Data –
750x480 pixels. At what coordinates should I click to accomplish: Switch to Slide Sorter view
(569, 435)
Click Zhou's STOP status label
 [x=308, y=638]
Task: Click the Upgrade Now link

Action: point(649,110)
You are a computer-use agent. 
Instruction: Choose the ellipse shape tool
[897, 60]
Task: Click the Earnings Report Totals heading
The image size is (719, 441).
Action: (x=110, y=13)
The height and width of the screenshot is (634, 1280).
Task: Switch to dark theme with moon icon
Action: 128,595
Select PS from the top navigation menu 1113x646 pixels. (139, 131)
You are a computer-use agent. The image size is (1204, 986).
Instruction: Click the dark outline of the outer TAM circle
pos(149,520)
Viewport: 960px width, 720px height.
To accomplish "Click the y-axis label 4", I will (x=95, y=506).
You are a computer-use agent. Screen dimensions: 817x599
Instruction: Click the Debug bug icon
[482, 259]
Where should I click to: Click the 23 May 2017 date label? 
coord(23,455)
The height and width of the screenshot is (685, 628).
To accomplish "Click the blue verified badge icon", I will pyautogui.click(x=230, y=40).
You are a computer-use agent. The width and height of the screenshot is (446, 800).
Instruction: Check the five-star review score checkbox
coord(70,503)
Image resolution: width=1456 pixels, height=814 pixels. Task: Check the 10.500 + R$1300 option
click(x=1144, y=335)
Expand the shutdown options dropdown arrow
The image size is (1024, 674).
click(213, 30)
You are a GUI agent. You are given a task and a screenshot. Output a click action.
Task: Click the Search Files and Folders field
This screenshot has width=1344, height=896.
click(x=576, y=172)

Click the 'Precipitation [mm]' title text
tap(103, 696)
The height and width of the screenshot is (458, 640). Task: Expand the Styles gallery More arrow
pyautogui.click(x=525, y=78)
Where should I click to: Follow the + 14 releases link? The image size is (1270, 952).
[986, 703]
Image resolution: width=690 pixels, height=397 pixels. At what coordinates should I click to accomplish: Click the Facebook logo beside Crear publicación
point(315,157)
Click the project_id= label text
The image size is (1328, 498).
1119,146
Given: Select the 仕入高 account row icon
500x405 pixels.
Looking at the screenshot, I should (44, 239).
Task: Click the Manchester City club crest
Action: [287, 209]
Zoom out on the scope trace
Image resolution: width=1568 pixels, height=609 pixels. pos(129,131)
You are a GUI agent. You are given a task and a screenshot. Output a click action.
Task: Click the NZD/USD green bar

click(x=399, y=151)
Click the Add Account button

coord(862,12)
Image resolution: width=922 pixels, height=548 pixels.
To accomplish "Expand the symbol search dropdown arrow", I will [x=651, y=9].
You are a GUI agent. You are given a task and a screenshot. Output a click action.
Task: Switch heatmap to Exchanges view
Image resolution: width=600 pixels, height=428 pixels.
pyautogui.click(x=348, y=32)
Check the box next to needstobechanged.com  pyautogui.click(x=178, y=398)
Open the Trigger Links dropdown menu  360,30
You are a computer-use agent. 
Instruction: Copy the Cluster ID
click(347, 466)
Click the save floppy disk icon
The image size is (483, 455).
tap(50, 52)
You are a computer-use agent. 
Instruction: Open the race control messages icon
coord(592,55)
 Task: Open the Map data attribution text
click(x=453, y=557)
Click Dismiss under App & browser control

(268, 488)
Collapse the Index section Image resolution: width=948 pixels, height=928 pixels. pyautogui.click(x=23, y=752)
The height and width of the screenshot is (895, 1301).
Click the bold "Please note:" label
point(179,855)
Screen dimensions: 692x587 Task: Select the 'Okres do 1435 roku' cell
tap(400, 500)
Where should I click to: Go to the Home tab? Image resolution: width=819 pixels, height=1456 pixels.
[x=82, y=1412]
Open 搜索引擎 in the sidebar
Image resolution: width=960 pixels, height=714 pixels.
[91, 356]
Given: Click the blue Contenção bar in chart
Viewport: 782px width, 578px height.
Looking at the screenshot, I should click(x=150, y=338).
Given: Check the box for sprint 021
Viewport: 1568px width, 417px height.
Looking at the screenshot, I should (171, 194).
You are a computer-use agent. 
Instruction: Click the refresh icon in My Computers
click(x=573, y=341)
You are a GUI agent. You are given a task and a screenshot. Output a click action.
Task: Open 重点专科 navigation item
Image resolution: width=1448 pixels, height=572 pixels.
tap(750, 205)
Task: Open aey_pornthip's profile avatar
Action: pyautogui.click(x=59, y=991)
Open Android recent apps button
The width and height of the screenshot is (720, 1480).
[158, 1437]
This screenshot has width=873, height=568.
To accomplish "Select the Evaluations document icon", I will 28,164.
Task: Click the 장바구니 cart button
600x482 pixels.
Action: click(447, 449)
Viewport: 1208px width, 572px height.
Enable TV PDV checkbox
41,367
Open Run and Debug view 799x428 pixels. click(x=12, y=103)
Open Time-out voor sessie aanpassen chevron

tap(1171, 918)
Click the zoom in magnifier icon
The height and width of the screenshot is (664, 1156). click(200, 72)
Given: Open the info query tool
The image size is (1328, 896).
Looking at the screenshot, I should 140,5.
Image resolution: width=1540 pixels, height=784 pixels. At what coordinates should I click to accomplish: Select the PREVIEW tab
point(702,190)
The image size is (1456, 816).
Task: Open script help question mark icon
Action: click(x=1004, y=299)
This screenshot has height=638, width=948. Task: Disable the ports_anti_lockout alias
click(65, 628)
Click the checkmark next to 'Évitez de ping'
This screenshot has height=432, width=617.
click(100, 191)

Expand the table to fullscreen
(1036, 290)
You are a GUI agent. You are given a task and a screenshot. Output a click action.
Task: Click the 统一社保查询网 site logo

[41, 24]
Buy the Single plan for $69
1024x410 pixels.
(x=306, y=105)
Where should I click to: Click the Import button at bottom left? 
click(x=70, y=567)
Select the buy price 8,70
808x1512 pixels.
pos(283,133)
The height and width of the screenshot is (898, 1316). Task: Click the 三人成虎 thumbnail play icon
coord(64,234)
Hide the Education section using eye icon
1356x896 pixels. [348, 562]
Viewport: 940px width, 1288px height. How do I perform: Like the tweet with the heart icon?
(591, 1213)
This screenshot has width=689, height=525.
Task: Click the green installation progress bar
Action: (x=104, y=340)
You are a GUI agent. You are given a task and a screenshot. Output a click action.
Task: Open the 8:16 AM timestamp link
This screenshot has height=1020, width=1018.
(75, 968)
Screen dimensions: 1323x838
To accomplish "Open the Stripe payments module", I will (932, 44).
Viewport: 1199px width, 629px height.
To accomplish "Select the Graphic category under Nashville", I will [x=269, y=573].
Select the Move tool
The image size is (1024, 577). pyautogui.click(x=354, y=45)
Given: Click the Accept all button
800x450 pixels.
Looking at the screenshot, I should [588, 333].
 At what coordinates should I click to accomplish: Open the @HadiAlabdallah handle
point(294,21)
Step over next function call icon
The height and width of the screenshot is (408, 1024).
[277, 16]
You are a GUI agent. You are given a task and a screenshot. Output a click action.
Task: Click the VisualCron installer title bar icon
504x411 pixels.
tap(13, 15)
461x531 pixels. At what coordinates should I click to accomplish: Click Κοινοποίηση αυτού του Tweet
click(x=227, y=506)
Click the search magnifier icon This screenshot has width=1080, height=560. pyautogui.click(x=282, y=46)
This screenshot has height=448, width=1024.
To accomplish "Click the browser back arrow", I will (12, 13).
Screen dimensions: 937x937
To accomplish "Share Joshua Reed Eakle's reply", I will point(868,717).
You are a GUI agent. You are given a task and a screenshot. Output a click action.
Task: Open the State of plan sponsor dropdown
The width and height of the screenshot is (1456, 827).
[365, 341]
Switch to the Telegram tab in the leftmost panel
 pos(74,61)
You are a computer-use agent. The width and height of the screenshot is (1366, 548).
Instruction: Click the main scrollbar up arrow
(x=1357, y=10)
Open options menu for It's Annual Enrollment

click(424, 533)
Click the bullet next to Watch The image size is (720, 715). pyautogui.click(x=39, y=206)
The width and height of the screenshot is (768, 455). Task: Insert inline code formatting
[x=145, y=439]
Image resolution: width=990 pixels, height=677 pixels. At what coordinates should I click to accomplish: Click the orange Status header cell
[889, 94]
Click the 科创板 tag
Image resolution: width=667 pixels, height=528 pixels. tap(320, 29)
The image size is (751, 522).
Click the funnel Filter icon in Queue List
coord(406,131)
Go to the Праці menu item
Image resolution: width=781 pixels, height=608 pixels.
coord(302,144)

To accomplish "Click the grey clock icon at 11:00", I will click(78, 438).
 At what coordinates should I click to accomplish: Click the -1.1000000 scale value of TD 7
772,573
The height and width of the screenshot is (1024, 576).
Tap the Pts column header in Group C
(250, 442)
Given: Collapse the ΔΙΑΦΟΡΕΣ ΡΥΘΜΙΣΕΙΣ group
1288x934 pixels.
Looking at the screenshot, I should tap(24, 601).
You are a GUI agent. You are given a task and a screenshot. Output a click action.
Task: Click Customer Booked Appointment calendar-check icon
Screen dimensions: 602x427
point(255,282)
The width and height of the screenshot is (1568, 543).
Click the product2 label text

Problem to work on – Using the data above, transcribe the lines that run from the line with "Expand the table to fullscreen" to the line with "Task: Open the 8:16 AM timestamp link", both ends kept, and output nothing else.

Result below –
Expand the table to fullscreen
(1036, 290)
You are a GUI agent. You are given a task and a screenshot. Output a click action.
Task: Click the 统一社保查询网 site logo

[41, 24]
Buy the Single plan for $69
1024x410 pixels.
(x=306, y=105)
Where should I click to: Click the Import button at bottom left? 
click(x=70, y=567)
Select the buy price 8,70
808x1512 pixels.
pos(283,133)
The height and width of the screenshot is (898, 1316). Task: Click the 三人成虎 thumbnail play icon
coord(64,234)
Hide the Education section using eye icon
1356x896 pixels. [348, 562]
Viewport: 940px width, 1288px height. How do I perform: Like the tweet with the heart icon?
(591, 1213)
This screenshot has width=689, height=525.
Task: Click the green installation progress bar
Action: (x=104, y=340)
You are a GUI agent. You are given a task and a screenshot. Output a click action.
Task: Open the 8:16 AM timestamp link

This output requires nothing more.